Article 3 : Le jugement qui vient d’un soupçon est-il illicite ?

 

Objection N°1. Il semble que le jugement qui provient d’un soupçon ne soit pas illicite. Car un soupçon parait être une opinion incertaine au sujet d’une chose mauvaise. D’où Aristote dit (Eth., liv. 6, chap. 3) que le soupçon se rapporte au vrai et au faux. Or, à l’égard des choses contingentes, on ne peut avoir qu’une opinion incertaine. Par conséquent, puisque le jugement humain se rapporte à des actes humains qui consistent dans des choses particulières et contingentes, il semble qu’il ne serait jamais permis de juger, si on ne pouvait le faire d’après un soupçon.

Réponse à l’objection N°1 : Il y a pour les actes humains une certitude (La certitude morale ne peut pas avoir le caractère apodictique de la certitude métaphysique.) qui n’est pas comme celle qui existe dans les sciences démonstratives, mais qui est en rapport avec cette matière. C’est celle qu’on obtient au moyen de la preuve testimoniale.

 

Objection N°2. Par un jugement illicite on fait injure au prochain. Or, le mauvais soupçon ne consiste que dans l’opinion d’un homme, et par conséquent il ne parait pas faire injure à autrui. Le jugement soupçonneux n’est donc pas défendu.

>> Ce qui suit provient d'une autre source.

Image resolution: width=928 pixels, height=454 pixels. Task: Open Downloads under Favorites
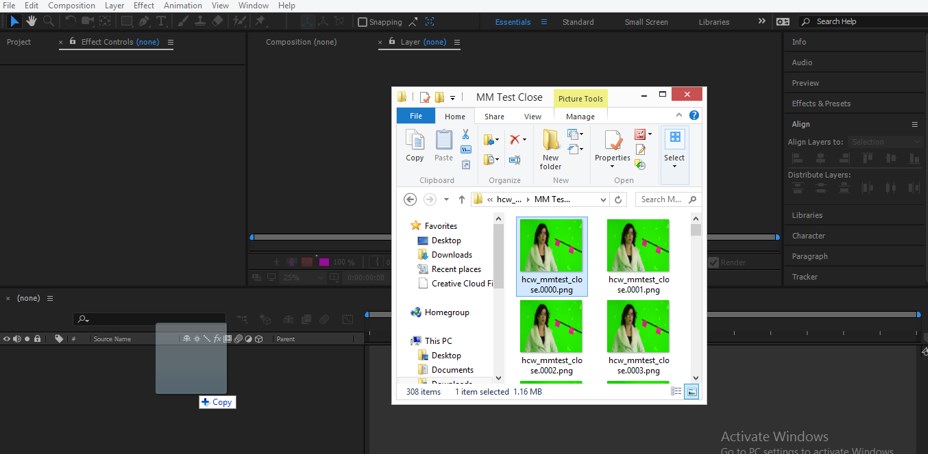pos(451,255)
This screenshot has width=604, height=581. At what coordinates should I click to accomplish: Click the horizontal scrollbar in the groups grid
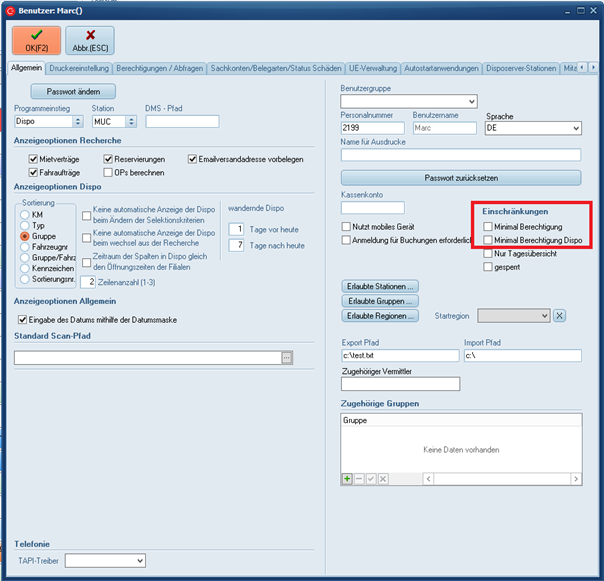pyautogui.click(x=500, y=479)
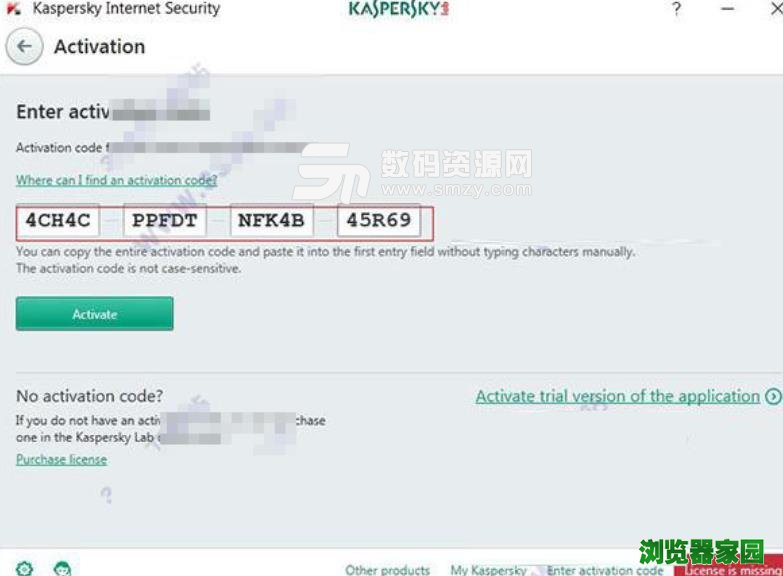Image resolution: width=783 pixels, height=576 pixels.
Task: Open 'Activate trial version of the application' link
Action: (618, 396)
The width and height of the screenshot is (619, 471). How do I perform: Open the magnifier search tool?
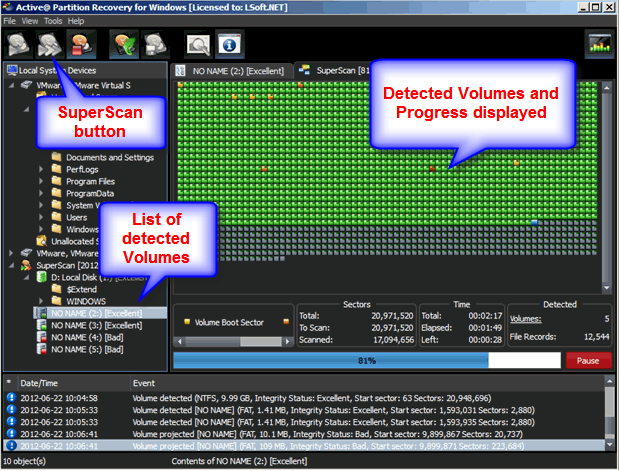199,44
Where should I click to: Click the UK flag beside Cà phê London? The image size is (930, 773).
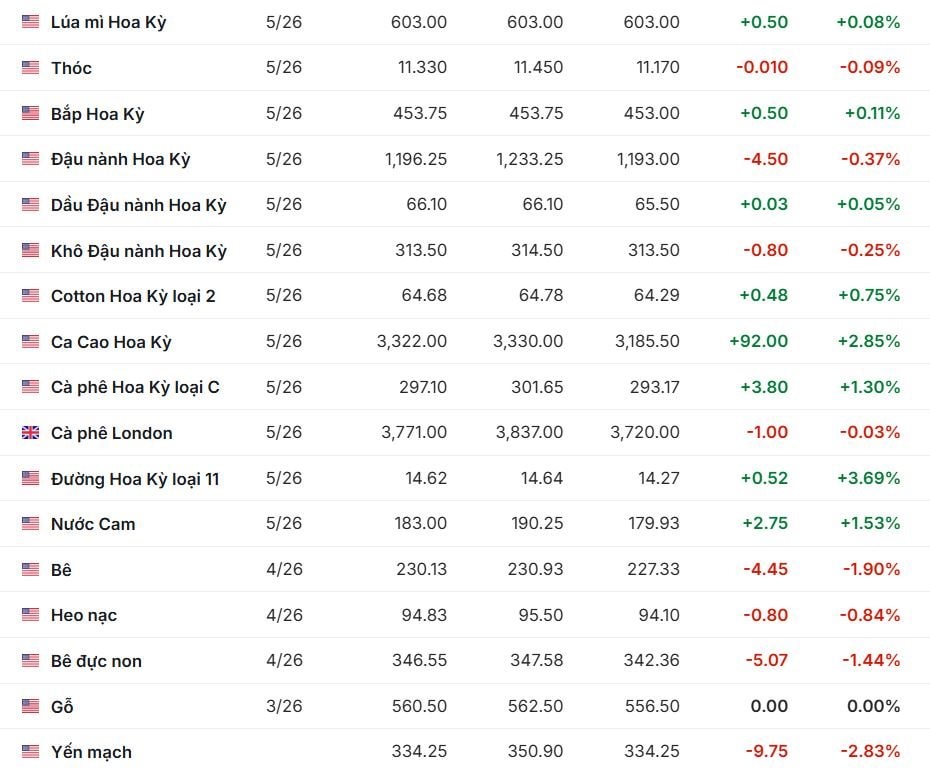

Réponse à l’objection N°2 : Par là même qu’on a une mauvaise opinion d’un autre sans cause suffisante, on le méprise injustement, et c’est pour ce motif qu’on lui fait injure.

 

Objection N°3. S’il est illicite, il faut qu’il soit une chose injuste, parce que le jugement est un acte de justice, comme nous l’avons dit (art. 1). Or, l’injustice est toujours dans son genre un péché mortel, comme nous l’avons vu (quest. 59, art. 4). Le jugement de suspicion serait donc toujours un péché mortel, s’il était illicite. Mais il n’en est pas ainsi, parce que nous ne pouvons éviter les soupçons, comme le dit la glose de saint Augustin (Ord. tract. 90 in Joan.) à l’occasion de ces paroles de saint Paul (1 Cor., chap. 4) : Ne jugez pas avant le temps. Le jugement soupçonneux ne paraît donc pas être illicite.

Réponse à l’objection N°3 : La justice et l’injustice se rapportant aux opérations extérieures, comme nous l’avons dit (quest. 58, art. 9, et quest. 59, art. 2), alors le jugement soupçonneux appartient directement à l’injustice quand il en vient à l’acte extérieur, et dans ce cas il est un péché mortel, comme nous l’avons vu (dans le corps de cette question.). Mais le jugement intérieur appartient à l’injustice selon qu’il se rapporte au jugement extérieur, comme l’acte intérieur à l’acte extérieur, comme la concupiscence à la fornication, et la colère à l’homicide.

 

Mais c’est le contraire. Saint Chrysostome, à l’occasion de ces paroles de l’Evangile (Matth., chap. 7) : Nolite judicare, dit (alius auctor Hom. 17 in op. imperf.) que par ce précepte le Seigneur ne nous défend pas de reprendre les autres chrétiens par bienveillance, mais il nous défend de faire jactance de nos vertus et de mépriser les autres en les haïssant et en les condamnant sur de simples soupçons.

 

Conclusion C’est un péché mortel que de juger et de condamner les autres sur de simples soupçons ; c’est une chose légère que de commencer à douter de la probité d’un autre d’après de légers indices ; mais le sentiment de celui qui juge les autres sur des preuves légères s’aggrave en raison de la gravité de la matière.qui en fait l’objet.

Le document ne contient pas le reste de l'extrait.